Companies often foster that culture, expecting employees to learn in their free-time instead of during working hours. In fact, that’s why conferences usually take place over the weekends as it proves to be very difficult for employees to get a green light during workdays. Many companies don’t provide training budgets for their employees at all, and attending conferences isn’t common. That might explain why there is only a handful of conferences taking place in Singapore, even though Singapore is recognized as the center of web development in Southeast Asia.

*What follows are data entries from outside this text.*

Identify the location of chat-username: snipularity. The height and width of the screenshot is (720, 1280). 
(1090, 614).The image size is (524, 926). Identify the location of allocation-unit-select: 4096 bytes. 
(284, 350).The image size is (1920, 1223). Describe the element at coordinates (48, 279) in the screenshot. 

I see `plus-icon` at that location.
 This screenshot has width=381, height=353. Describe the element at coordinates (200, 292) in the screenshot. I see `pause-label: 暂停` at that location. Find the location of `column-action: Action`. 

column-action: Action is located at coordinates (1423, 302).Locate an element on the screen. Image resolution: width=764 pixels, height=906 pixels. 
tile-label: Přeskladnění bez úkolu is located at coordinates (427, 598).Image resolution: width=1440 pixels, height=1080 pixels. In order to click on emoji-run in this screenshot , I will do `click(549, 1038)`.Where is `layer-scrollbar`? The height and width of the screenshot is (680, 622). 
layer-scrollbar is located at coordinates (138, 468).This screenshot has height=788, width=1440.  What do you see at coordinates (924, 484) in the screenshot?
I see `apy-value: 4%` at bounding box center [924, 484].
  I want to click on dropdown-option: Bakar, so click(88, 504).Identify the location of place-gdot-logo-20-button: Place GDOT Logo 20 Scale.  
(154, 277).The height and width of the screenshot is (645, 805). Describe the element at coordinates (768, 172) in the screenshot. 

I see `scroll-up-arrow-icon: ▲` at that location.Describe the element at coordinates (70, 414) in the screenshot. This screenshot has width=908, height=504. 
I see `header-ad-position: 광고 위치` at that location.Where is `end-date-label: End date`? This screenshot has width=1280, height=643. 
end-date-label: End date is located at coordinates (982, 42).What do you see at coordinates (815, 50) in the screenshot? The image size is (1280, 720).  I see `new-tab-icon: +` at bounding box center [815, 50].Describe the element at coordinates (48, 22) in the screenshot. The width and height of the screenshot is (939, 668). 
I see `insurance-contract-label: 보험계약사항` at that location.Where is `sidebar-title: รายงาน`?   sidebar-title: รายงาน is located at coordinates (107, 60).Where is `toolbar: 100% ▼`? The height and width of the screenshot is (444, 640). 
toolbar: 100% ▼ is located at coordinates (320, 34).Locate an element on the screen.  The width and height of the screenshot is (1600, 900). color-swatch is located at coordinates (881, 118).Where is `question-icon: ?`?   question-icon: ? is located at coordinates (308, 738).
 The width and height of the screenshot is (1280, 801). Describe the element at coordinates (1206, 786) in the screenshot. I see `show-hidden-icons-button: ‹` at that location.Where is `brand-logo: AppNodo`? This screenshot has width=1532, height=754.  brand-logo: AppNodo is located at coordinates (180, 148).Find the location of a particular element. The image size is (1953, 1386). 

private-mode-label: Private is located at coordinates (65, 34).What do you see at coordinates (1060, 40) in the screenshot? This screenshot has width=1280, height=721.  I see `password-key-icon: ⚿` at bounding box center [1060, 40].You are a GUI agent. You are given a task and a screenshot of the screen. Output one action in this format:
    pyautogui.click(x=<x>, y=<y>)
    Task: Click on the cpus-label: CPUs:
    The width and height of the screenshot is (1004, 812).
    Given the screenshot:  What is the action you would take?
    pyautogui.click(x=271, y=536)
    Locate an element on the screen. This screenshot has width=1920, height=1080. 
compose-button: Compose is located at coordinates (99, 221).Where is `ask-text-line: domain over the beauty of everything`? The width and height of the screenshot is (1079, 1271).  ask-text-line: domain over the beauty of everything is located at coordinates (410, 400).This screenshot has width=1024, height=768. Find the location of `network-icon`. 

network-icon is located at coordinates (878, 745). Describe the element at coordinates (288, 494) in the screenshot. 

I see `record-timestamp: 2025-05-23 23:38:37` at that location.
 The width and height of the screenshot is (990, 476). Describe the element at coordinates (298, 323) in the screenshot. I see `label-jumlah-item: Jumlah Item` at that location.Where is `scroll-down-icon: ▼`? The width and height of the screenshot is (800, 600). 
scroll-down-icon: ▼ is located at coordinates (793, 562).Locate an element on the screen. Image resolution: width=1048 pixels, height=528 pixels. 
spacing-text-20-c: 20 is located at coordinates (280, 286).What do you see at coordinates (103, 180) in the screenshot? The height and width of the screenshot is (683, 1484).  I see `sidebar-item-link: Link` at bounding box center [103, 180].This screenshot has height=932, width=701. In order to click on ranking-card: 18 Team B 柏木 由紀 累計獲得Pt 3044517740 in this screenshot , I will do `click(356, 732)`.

Approximately 50% of developers in Singapore are expats from India, Pakistan, Malaysia, European countries, and the US. Although there are startups that offer perks typical of what the western world is familiar with, such as providing complimentary food and doing team activities, a typical developer's work life in Singapore is rather tied to traditional office spaces and very long working hours, especially if they are working in agencies or corporate offices. The market itself is quite closed, and methodologies such as design sprints, iterative design and agile aren’t practiced on a day-to-day basis in those workplaces. A good ol’ hand-off of Photoshop mock-ups to front-end developers still quite a common practice.
As we were told, there are almost no clients from overseas working with agencies in Singapore, mainly because Singapore has the same pricing level like countries in Europe or the US, so that outsourcing work to Singapore wouldn’t bring any noticeable cost advantages.